Em reunião na manhã de hoje (11) com o líder do Governo na Assembléia Legislativa, deputado João de Deus (PT) o Procurador do Estado, Luis Amorim, confirmou que os prestadores de serviço, um total de 5 mil pessoas, deverão ser afastados do trabalho definitivamente até o dia 23 de junho conforme decisão judicial.
Luis Amorim esclareceu que o Governo estará sujeito a multa de 100 mil reais e, ainda, o não cumprimento da decisão judicial implica em ato de improbidade administrativa. Segundo Luis Amorim o processo de afastamento dos prestadores de serviço está em tramitação a partir de 2002, na administração de Hugo Napoleão.
Trata-se de uma decisão do Ministério Público do Trabalho, em cumprimento a Constituição Federal de 1988 que prevê a contratação de pessoal no serviço público somente através de concurso.
O Procurador Luis Amorim disse que, a partir de então, o Governo do Estado já realizou concurso público e foi uma oportunidade para ‘esse pessoal participar das provas e conseguir a efetivação, mas, isso não aconteceu”.

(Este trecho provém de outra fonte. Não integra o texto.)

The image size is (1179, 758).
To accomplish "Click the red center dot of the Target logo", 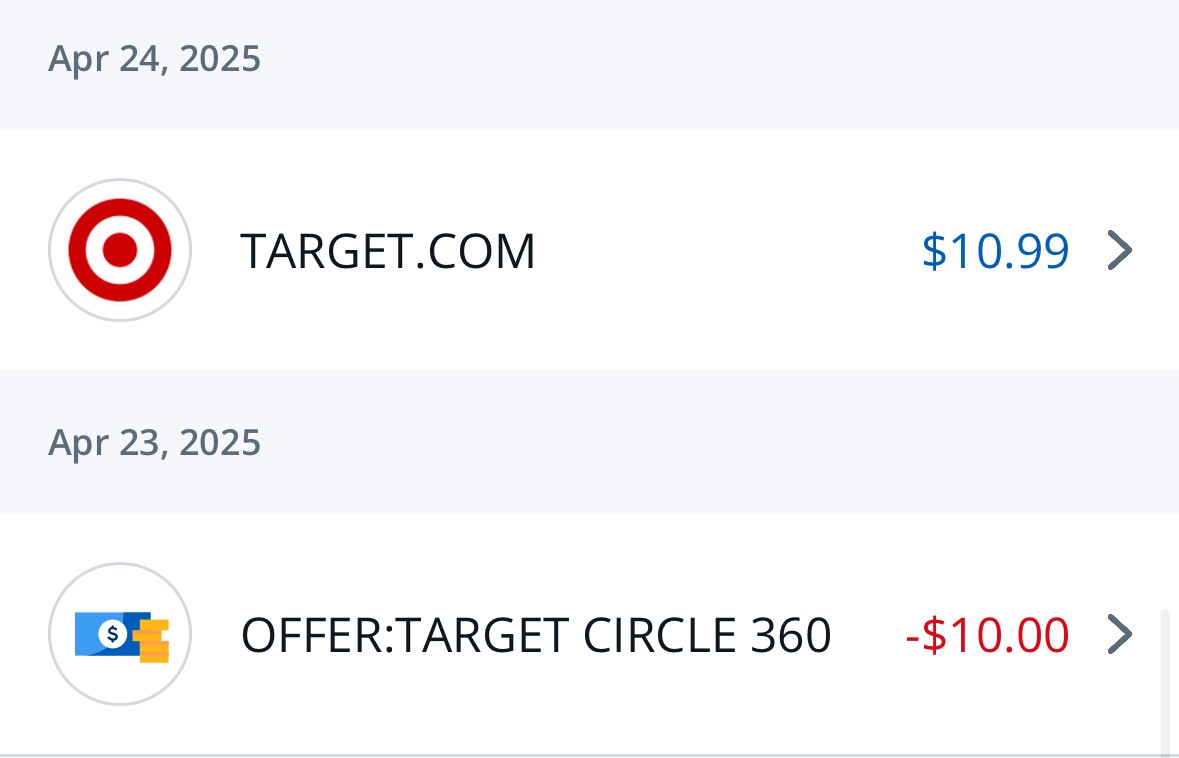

Segundo ele, apesar do recurso em tramitação no Tribunal do Trabalho, não tem efeito suspensivo. O Governo do Estado entrou com embargo de declaração. Trata-se de um recurso técnico, conforme explicou Luis Amorim, para corrigir uma pequena falha existente no processo, mas, não vai alterar em nada a decisão judicial pelo afastamento dos prestadores de serviço.